Increasingly, clinical trials in neurology are using rating scales of patient-based outcomes to evaluate the effectiveness of therapeutic interventions and, therefore, influence patient care and the expenditure of public funds. To justify this important role in research and clinical practice, these measurement methods must demonstrate that they are rigorous indicators of abstract and unobservable variables such as disability and health-related quality of life.

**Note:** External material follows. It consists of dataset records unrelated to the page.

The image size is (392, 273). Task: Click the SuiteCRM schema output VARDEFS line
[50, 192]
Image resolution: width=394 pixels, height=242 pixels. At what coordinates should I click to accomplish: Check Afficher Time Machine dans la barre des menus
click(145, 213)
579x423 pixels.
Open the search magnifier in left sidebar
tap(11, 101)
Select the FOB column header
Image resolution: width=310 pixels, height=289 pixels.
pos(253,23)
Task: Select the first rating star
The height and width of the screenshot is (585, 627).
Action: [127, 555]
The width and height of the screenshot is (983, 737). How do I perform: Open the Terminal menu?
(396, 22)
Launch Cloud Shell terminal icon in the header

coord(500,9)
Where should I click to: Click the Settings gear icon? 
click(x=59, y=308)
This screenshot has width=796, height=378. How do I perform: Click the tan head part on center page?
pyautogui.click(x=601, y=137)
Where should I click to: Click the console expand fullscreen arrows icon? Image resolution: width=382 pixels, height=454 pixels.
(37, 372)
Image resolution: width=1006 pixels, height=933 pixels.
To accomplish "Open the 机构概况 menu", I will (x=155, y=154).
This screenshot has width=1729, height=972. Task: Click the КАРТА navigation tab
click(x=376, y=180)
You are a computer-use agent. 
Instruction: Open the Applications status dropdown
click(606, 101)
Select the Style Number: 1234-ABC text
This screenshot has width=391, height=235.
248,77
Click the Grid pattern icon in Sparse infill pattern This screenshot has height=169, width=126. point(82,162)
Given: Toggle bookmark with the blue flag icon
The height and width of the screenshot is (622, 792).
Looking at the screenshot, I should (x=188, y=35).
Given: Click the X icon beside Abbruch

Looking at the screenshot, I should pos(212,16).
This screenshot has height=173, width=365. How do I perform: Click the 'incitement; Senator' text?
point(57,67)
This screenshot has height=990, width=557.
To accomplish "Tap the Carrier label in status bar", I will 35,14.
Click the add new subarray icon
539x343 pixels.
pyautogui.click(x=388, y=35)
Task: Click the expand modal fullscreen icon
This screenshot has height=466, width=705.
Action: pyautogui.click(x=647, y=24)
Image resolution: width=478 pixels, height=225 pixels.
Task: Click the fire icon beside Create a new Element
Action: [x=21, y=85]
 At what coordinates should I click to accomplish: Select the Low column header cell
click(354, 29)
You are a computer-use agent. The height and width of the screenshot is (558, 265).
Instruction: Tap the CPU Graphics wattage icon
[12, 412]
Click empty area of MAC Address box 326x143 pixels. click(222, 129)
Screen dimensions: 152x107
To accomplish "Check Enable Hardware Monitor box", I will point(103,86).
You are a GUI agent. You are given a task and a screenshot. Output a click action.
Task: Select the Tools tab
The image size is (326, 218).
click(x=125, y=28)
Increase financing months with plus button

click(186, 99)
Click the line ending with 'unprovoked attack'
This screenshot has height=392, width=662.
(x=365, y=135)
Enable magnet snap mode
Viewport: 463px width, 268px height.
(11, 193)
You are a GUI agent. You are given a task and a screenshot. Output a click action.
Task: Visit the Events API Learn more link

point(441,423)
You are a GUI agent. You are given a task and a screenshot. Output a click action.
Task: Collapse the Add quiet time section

This chapter, divided into five major sections, is about rating scales for measuring health. The first section examines the history underpinning the science of health measurement and psychometrics, demonstrates that the scientific foundations of this new medical discipline are deeply rooted in education and psychology, and discusses how clinical variables can be rigorously measured. Sections two to four discuss frameworks for evaluating, choosing and developing measures. This approach, rather than recommending a list of instruments, has been chosen because the clinical neurologist is often faced with a choice of instruments. No instrument has universal usefulness, it is therefore important to identify the strengths and weaknesses of individual measures. Section five introduces some of the new developments in health measurement.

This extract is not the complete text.